A block of data

_____

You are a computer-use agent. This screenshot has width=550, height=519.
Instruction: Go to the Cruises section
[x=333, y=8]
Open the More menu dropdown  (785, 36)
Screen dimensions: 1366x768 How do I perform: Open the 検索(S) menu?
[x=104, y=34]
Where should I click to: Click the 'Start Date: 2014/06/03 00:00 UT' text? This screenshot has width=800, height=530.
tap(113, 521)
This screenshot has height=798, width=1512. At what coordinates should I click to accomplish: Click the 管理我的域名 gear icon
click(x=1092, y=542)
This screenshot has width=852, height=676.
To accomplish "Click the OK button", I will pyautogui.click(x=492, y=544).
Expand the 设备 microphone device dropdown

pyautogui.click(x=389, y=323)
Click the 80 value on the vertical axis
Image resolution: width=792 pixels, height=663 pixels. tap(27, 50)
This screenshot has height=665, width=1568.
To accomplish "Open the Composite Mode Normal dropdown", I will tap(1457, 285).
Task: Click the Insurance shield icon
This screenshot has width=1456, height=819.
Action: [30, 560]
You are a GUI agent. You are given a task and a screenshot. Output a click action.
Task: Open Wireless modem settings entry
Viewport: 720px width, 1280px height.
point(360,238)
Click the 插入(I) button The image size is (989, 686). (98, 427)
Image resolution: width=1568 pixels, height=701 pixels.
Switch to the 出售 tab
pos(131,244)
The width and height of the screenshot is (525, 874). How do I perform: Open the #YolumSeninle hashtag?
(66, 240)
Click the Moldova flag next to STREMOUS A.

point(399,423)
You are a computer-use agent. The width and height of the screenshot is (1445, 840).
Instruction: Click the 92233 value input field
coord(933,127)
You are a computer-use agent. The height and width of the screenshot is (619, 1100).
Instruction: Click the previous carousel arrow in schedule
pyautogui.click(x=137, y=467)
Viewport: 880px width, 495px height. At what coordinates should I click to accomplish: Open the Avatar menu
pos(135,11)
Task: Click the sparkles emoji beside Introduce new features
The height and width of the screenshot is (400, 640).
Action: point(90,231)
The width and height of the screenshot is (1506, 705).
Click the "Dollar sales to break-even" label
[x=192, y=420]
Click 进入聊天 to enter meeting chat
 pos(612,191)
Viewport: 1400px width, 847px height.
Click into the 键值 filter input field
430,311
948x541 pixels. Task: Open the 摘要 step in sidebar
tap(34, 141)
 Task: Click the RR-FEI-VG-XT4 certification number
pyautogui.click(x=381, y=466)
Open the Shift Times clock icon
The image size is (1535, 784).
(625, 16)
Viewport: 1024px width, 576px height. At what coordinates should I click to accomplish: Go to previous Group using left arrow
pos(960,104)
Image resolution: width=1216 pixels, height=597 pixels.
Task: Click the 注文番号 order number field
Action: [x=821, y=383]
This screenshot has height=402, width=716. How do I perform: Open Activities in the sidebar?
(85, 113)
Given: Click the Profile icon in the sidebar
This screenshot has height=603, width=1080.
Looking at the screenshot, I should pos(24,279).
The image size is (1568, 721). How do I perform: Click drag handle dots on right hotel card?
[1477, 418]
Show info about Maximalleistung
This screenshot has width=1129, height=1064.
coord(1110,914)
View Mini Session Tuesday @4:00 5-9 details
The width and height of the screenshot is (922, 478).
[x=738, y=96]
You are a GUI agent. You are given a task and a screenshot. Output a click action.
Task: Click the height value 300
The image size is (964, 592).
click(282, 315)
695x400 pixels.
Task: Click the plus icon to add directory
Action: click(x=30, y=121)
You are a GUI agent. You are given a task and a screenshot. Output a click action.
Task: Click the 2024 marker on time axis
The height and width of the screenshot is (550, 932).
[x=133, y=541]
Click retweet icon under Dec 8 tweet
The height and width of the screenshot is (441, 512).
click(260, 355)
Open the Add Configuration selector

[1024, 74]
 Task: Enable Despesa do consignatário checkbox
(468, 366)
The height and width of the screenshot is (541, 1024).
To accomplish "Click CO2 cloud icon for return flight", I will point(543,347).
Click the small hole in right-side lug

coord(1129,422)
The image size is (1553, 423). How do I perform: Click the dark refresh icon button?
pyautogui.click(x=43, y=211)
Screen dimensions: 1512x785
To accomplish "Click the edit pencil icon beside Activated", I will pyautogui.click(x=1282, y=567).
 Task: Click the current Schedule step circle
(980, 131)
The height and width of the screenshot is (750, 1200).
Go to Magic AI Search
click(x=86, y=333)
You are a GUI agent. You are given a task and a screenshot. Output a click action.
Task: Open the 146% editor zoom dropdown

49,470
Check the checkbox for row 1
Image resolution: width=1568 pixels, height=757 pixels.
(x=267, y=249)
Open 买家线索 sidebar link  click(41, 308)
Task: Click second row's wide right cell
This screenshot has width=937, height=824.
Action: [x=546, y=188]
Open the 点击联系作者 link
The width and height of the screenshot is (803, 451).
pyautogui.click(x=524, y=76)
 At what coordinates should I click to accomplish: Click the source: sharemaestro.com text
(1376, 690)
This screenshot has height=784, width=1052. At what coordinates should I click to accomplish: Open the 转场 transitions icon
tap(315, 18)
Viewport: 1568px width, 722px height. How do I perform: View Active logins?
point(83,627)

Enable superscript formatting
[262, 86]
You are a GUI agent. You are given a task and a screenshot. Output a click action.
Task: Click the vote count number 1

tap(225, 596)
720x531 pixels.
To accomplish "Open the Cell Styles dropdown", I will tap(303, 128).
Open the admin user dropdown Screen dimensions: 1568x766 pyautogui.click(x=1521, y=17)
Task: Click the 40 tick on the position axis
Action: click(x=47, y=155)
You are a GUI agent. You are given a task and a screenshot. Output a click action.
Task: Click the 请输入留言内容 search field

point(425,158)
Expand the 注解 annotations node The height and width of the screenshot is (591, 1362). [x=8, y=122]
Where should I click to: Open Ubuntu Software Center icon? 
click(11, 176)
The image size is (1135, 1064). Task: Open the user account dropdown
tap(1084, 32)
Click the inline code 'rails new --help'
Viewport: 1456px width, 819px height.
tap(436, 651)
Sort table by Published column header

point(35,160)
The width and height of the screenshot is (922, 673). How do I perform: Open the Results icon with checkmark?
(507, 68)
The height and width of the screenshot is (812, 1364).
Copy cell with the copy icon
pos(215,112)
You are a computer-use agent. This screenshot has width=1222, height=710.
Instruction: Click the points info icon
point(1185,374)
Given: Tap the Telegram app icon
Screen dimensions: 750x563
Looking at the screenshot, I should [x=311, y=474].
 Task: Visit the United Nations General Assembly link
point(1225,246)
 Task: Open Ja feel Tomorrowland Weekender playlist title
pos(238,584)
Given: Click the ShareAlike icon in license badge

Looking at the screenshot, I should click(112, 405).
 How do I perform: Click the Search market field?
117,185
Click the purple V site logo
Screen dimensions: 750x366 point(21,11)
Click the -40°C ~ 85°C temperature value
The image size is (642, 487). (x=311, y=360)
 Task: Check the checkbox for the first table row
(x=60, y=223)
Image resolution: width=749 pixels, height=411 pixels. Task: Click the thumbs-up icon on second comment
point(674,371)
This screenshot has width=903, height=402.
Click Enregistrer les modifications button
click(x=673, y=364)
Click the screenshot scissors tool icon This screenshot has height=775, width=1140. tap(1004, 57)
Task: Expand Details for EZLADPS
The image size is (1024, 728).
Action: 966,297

_____

Copy every line of the rows above without changing anything.

You are a computer-use agent. This screenshot has width=550, height=519.
Instruction: Go to the Cruises section
[x=333, y=8]
Open the More menu dropdown  (785, 36)
Screen dimensions: 1366x768 How do I perform: Open the 検索(S) menu?
[x=104, y=34]
Where should I click to: Click the 'Start Date: 2014/06/03 00:00 UT' text? This screenshot has width=800, height=530.
tap(113, 521)
This screenshot has height=798, width=1512. At what coordinates should I click to accomplish: Click the 管理我的域名 gear icon
click(x=1092, y=542)
This screenshot has width=852, height=676.
To accomplish "Click the OK button", I will pyautogui.click(x=492, y=544).
Expand the 设备 microphone device dropdown

pyautogui.click(x=389, y=323)
Click the 80 value on the vertical axis
Image resolution: width=792 pixels, height=663 pixels. tap(27, 50)
This screenshot has height=665, width=1568.
To accomplish "Open the Composite Mode Normal dropdown", I will tap(1457, 285).
Task: Click the Insurance shield icon
This screenshot has width=1456, height=819.
Action: [30, 560]
You are a GUI agent. You are given a task and a screenshot. Output a click action.
Task: Open Wireless modem settings entry
Viewport: 720px width, 1280px height.
point(360,238)
Click the 插入(I) button The image size is (989, 686). (98, 427)
Image resolution: width=1568 pixels, height=701 pixels.
Switch to the 出售 tab
pos(131,244)
The width and height of the screenshot is (525, 874). How do I perform: Open the #YolumSeninle hashtag?
(66, 240)
Click the Moldova flag next to STREMOUS A.

point(399,423)
You are a computer-use agent. The width and height of the screenshot is (1445, 840).
Instruction: Click the 92233 value input field
coord(933,127)
You are a computer-use agent. The height and width of the screenshot is (619, 1100).
Instruction: Click the previous carousel arrow in schedule
pyautogui.click(x=137, y=467)
Viewport: 880px width, 495px height. At what coordinates should I click to accomplish: Open the Avatar menu
pos(135,11)
Task: Click the sparkles emoji beside Introduce new features
The height and width of the screenshot is (400, 640).
Action: point(90,231)
The width and height of the screenshot is (1506, 705).
Click the "Dollar sales to break-even" label
[x=192, y=420]
Click 进入聊天 to enter meeting chat
 pos(612,191)
Viewport: 1400px width, 847px height.
Click into the 键值 filter input field
430,311
948x541 pixels. Task: Open the 摘要 step in sidebar
tap(34, 141)
 Task: Click the RR-FEI-VG-XT4 certification number
pyautogui.click(x=381, y=466)
Open the Shift Times clock icon
The image size is (1535, 784).
(625, 16)
Viewport: 1024px width, 576px height. At what coordinates should I click to accomplish: Go to previous Group using left arrow
pos(960,104)
Image resolution: width=1216 pixels, height=597 pixels.
Task: Click the 注文番号 order number field
Action: [x=821, y=383]
This screenshot has height=402, width=716. How do I perform: Open Activities in the sidebar?
(85, 113)
Given: Click the Profile icon in the sidebar
This screenshot has height=603, width=1080.
Looking at the screenshot, I should pos(24,279).
The image size is (1568, 721). How do I perform: Click drag handle dots on right hotel card?
[1477, 418]
Show info about Maximalleistung
This screenshot has width=1129, height=1064.
coord(1110,914)
View Mini Session Tuesday @4:00 5-9 details
The width and height of the screenshot is (922, 478).
[x=738, y=96]
You are a GUI agent. You are given a task and a screenshot. Output a click action.
Task: Click the height value 300
The image size is (964, 592).
click(282, 315)
695x400 pixels.
Task: Click the plus icon to add directory
Action: click(x=30, y=121)
You are a GUI agent. You are given a task and a screenshot. Output a click action.
Task: Click the 2024 marker on time axis
The height and width of the screenshot is (550, 932).
[x=133, y=541]
Click retweet icon under Dec 8 tweet
The height and width of the screenshot is (441, 512).
click(260, 355)
Open the Add Configuration selector

[1024, 74]
 Task: Enable Despesa do consignatário checkbox
(468, 366)
The height and width of the screenshot is (541, 1024).
To accomplish "Click CO2 cloud icon for return flight", I will point(543,347).
Click the small hole in right-side lug

coord(1129,422)
The image size is (1553, 423). How do I perform: Click the dark refresh icon button?
pyautogui.click(x=43, y=211)
Screen dimensions: 1512x785
To accomplish "Click the edit pencil icon beside Activated", I will pyautogui.click(x=1282, y=567).
 Task: Click the current Schedule step circle
(980, 131)
The height and width of the screenshot is (750, 1200).
Go to Magic AI Search
click(x=86, y=333)
You are a GUI agent. You are given a task and a screenshot. Output a click action.
Task: Open the 146% editor zoom dropdown

49,470
Check the checkbox for row 1
Image resolution: width=1568 pixels, height=757 pixels.
(x=267, y=249)
Open 买家线索 sidebar link  click(41, 308)
Task: Click second row's wide right cell
This screenshot has width=937, height=824.
Action: [x=546, y=188]
Open the 点击联系作者 link
The width and height of the screenshot is (803, 451).
pyautogui.click(x=524, y=76)
 At what coordinates should I click to accomplish: Click the source: sharemaestro.com text
(1376, 690)
This screenshot has height=784, width=1052. At what coordinates should I click to accomplish: Open the 转场 transitions icon
tap(315, 18)
Viewport: 1568px width, 722px height. How do I perform: View Active logins?
point(83,627)

Enable superscript formatting
[262, 86]
You are a GUI agent. You are given a task and a screenshot. Output a click action.
Task: Click the vote count number 1

tap(225, 596)
720x531 pixels.
To accomplish "Open the Cell Styles dropdown", I will tap(303, 128).
Open the admin user dropdown Screen dimensions: 1568x766 pyautogui.click(x=1521, y=17)
Task: Click the 40 tick on the position axis
Action: click(x=47, y=155)
You are a GUI agent. You are given a task and a screenshot. Output a click action.
Task: Click the 请输入留言内容 search field

point(425,158)
Expand the 注解 annotations node The height and width of the screenshot is (591, 1362). [x=8, y=122]
Where should I click to: Open Ubuntu Software Center icon? 
click(11, 176)
The image size is (1135, 1064). Task: Open the user account dropdown
tap(1084, 32)
Click the inline code 'rails new --help'
Viewport: 1456px width, 819px height.
tap(436, 651)
Sort table by Published column header

point(35,160)
The width and height of the screenshot is (922, 673). How do I perform: Open the Results icon with checkmark?
(507, 68)
The height and width of the screenshot is (812, 1364).
Copy cell with the copy icon
pos(215,112)
You are a computer-use agent. This screenshot has width=1222, height=710.
Instruction: Click the points info icon
point(1185,374)
Given: Tap the Telegram app icon
Screen dimensions: 750x563
Looking at the screenshot, I should [x=311, y=474].
 Task: Visit the United Nations General Assembly link
point(1225,246)
 Task: Open Ja feel Tomorrowland Weekender playlist title
pos(238,584)
Given: Click the ShareAlike icon in license badge

Looking at the screenshot, I should click(112, 405).
 How do I perform: Click the Search market field?
117,185
Click the purple V site logo
Screen dimensions: 750x366 point(21,11)
Click the -40°C ~ 85°C temperature value
The image size is (642, 487). (x=311, y=360)
 Task: Check the checkbox for the first table row
(x=60, y=223)
Image resolution: width=749 pixels, height=411 pixels. Task: Click the thumbs-up icon on second comment
point(674,371)
This screenshot has width=903, height=402.
Click Enregistrer les modifications button
click(x=673, y=364)
Click the screenshot scissors tool icon This screenshot has height=775, width=1140. tap(1004, 57)
Task: Expand Details for EZLADPS
The image size is (1024, 728).
Action: 966,297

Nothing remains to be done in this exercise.